I have various RPGs I quite fancy running, but they all seem to come with a lot of caveats! My brain is getting old and curmudgeonly and isn’t prepared to put in the effort it used to.
Candidates:
Terminator The first caveat is I’m NOT running this online. Too much stuff to keep track of, which would work better with piles of tokens on the table. Also fiddly system may require GM to physically point at stuff. That dice there. No THAT one… The second is that the stat blocks for NPCs are scattered thru several splatbooks. Advantage: I kickstartered it and it comes with a pile of scenarios.

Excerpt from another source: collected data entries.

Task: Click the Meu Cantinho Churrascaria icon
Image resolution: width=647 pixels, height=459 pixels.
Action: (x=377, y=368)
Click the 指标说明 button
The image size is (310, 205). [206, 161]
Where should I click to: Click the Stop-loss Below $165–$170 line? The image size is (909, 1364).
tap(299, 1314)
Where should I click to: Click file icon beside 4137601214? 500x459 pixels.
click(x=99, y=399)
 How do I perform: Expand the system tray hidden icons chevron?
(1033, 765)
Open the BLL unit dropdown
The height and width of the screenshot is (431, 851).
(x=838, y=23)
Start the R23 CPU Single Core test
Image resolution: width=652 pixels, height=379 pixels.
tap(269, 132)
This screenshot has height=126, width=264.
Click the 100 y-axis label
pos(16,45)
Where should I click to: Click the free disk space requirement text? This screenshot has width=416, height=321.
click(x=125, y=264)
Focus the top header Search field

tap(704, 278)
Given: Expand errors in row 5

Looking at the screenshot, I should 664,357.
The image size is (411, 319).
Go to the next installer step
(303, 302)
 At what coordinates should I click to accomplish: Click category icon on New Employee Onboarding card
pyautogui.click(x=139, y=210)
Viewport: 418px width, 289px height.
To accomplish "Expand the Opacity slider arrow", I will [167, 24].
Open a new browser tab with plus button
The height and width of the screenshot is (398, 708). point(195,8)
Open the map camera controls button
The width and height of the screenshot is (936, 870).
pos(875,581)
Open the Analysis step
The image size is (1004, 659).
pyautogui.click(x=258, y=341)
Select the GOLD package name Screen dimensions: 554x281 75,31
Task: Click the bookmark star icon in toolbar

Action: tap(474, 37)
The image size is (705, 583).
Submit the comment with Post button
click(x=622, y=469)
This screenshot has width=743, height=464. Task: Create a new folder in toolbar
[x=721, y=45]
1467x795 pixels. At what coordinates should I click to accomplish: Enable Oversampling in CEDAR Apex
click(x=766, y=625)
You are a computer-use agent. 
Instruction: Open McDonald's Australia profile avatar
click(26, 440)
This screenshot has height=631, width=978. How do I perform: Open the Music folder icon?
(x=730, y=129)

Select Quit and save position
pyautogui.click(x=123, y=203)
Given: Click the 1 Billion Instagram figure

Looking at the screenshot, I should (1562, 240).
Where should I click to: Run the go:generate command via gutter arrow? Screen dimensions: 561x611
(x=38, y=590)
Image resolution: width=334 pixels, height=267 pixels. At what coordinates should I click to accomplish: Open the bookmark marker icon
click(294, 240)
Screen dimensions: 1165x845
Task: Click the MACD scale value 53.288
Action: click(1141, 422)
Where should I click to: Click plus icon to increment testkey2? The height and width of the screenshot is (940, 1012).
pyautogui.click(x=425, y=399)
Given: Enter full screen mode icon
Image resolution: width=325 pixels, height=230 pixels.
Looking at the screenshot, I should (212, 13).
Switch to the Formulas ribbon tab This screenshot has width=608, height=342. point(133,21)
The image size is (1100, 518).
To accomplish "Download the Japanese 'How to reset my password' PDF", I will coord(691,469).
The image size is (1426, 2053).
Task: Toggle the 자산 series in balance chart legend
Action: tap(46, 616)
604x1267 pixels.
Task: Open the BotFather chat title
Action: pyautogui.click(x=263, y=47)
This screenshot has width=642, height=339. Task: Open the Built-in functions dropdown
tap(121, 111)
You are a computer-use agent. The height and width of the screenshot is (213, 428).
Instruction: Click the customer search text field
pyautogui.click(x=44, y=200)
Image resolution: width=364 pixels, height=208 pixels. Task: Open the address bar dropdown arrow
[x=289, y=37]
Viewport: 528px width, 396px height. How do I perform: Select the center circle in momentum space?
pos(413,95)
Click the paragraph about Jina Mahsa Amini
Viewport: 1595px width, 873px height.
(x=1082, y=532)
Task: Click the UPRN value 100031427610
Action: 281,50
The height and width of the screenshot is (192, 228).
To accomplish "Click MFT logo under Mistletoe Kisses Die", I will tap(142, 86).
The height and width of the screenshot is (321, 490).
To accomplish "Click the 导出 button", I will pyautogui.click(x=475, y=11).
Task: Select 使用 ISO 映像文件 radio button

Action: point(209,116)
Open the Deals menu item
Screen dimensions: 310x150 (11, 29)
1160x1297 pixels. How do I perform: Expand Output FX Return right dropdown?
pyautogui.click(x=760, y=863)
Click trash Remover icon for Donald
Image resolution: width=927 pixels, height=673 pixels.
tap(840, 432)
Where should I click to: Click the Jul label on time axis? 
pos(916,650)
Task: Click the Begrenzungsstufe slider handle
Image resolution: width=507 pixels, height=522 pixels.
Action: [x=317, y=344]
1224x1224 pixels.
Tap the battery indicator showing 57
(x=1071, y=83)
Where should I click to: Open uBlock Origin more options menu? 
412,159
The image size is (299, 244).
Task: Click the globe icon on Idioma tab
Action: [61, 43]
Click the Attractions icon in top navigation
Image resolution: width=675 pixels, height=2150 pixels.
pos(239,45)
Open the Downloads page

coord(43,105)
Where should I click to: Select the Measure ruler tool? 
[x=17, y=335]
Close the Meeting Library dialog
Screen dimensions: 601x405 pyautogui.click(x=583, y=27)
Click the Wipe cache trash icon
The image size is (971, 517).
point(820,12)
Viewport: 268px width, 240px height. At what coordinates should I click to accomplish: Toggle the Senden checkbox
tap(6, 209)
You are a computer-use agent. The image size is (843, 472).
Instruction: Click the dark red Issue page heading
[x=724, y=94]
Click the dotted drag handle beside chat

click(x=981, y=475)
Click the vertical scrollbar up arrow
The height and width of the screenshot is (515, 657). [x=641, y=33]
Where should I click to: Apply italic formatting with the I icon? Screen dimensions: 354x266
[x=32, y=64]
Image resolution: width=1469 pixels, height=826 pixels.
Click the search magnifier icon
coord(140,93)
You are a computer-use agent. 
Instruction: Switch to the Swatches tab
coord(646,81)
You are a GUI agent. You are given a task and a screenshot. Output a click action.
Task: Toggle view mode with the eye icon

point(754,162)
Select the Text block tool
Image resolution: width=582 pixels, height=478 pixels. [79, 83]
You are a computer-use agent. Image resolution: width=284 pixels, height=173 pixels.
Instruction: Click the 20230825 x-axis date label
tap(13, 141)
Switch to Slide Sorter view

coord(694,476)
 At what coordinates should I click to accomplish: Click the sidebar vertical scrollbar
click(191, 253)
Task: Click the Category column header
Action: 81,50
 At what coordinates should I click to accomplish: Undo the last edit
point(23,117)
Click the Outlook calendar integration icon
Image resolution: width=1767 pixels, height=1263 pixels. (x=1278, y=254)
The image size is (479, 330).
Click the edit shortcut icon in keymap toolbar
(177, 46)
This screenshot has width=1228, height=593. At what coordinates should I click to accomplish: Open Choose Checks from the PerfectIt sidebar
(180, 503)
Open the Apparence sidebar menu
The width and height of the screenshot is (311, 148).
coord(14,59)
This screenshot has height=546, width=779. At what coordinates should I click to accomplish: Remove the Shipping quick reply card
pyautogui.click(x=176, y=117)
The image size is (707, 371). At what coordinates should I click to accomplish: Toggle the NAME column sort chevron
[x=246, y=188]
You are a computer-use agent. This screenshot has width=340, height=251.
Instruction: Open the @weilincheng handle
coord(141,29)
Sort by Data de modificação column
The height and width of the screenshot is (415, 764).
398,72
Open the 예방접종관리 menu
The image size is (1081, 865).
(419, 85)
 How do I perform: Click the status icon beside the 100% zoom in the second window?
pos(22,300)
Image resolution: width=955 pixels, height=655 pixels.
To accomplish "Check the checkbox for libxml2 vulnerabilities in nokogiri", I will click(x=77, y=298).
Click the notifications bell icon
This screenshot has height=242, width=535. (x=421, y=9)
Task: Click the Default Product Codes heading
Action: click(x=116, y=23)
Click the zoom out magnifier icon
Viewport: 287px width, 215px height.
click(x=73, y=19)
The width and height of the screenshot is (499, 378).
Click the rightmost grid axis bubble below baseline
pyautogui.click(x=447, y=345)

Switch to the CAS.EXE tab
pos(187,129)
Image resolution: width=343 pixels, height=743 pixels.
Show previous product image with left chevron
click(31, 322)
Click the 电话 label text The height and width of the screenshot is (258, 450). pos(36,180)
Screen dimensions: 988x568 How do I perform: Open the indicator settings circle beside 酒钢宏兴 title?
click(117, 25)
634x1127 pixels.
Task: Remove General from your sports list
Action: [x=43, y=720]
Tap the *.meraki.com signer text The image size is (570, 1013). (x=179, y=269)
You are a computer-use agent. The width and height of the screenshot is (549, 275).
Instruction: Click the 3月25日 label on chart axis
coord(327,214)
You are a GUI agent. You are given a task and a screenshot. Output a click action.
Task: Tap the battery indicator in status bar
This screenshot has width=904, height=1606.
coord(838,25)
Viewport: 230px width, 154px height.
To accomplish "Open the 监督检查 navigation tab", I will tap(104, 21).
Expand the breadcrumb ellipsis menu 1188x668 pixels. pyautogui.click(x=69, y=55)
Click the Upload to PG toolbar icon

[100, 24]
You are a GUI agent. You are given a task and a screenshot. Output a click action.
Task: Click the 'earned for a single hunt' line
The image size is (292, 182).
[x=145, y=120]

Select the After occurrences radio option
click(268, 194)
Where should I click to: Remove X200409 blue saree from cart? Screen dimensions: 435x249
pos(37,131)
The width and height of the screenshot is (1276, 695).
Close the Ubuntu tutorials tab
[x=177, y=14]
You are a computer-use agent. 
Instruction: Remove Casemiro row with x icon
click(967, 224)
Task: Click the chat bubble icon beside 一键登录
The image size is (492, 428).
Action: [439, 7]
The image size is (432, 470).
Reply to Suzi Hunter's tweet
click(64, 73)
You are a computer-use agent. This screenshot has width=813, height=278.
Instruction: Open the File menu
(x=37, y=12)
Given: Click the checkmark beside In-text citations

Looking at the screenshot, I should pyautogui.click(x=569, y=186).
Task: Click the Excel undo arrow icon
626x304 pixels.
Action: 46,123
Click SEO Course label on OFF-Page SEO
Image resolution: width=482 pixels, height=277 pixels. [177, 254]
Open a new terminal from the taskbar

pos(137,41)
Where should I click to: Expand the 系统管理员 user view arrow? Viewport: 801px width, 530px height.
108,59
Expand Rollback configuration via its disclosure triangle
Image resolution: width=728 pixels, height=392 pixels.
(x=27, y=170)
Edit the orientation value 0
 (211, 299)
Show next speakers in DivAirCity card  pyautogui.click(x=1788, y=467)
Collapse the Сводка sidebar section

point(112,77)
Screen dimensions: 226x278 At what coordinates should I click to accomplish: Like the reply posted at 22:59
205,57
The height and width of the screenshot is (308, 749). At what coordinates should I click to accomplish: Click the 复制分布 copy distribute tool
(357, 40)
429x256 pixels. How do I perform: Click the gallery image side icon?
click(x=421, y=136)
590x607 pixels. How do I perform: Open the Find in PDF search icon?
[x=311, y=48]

Lost Fleet Would work online, because there is next to no heavy lifting for the GM (its a PbtA variant). Caveat: the monthly Sunday game started a campaign of this, but I gave up after about 3 sessions because we still hadn’t finished the ‘PC relationships’ bit of char gen due to player cancellation. So NOT running this unless the group does ALL of chargen in session zero.
Gods of Metal: Ragnarok - not to be confused with the video game (that’s God, singular). This looks daft and fun. Very player facing. Caveat: I could probably only run a very short mini-campaign of this, as the over the top vibe may get wearing.
Strontium Dog (using Haunted West ‘quick fire’ system). Had great fun running this for the Tuesday mob, and as one-offs at Stabcon & North Star. Caveat: the system is fairly swift and streamlined, but character gen is long, drawn out and laborious. I may have to do the bulk of chargen on the players’ behalf and hand the sheets over when they get to the freebie points stage.
Star Cops (based on the TV series, using the Blade Runner system). Caveat: can I think of enough police procedural plots to sustain this for a decent number of sessions?
Hack the Planet Caveat: I’d be using another system - maybe Genesys/Shadow of the Beanstalk? I didn’t get on with Forged in the Dark, and neither did the Tuesday group. But I liked the setting and all the factions.
Doctor Who - try out the most recent version of the system.
I have run a couple of Doctor Who adventures and quite like the system for reasonably fast-moving TV action with occasional thinky bits. (They did a version for Primeval but I don’t have that.) Not super deep character generation but GURPS isn’t on the table. I’d be tempted to hack it for Star Cops, tbh.
I’ve played in some of your Haunted West one-shots and it feels a little baroque but basically workable. Not sure it offers much that BRP doesn’t to a grognard like me.
I know nothing about the Blade Runner system.
Since that Lost Fleet game I’ve become less of a PbtA fan. I think it can work with the right group but that’s mostly not people I know and may not be me.
I was partly responsible for the Lost Fleet fiasco, not having understood how important the inter-PC relationships were meant to be. Also, the character personality description system really didn’t work for me: it’s clearly meant to be evocative, but I just found it confusing.
I think I was down a different player every session.
PbtA seems to want players to pick character personality/motivation during char gen, rather than job description. PbtA wants you to say “I’m a charismatic, square jawed hero, who happens to be a fighter pilot”. Most other games want you to say “I’m a fighter pilot who happens to be charismatic, and square jawed.”
It’s a variant of the recent edition of the Twilight 2000 system*, made less crunchy and with rules to make it feel more police procedural. Like the day is divided into 4 chunks, and the evidence you sent off to the forensics lab will always take one chunk to get results.
*Itself a variant of Aliens. But with roll 2 dice (from d6 to d12) not a bucket of d6s.
All the NPC stats I need to know are they are either -10% chance to hit (mooks, angry guard dogs), -20% chance to hit (gang lieutenants, angry tigers, etc) or -40% to hit (gang boss, angry T-rex).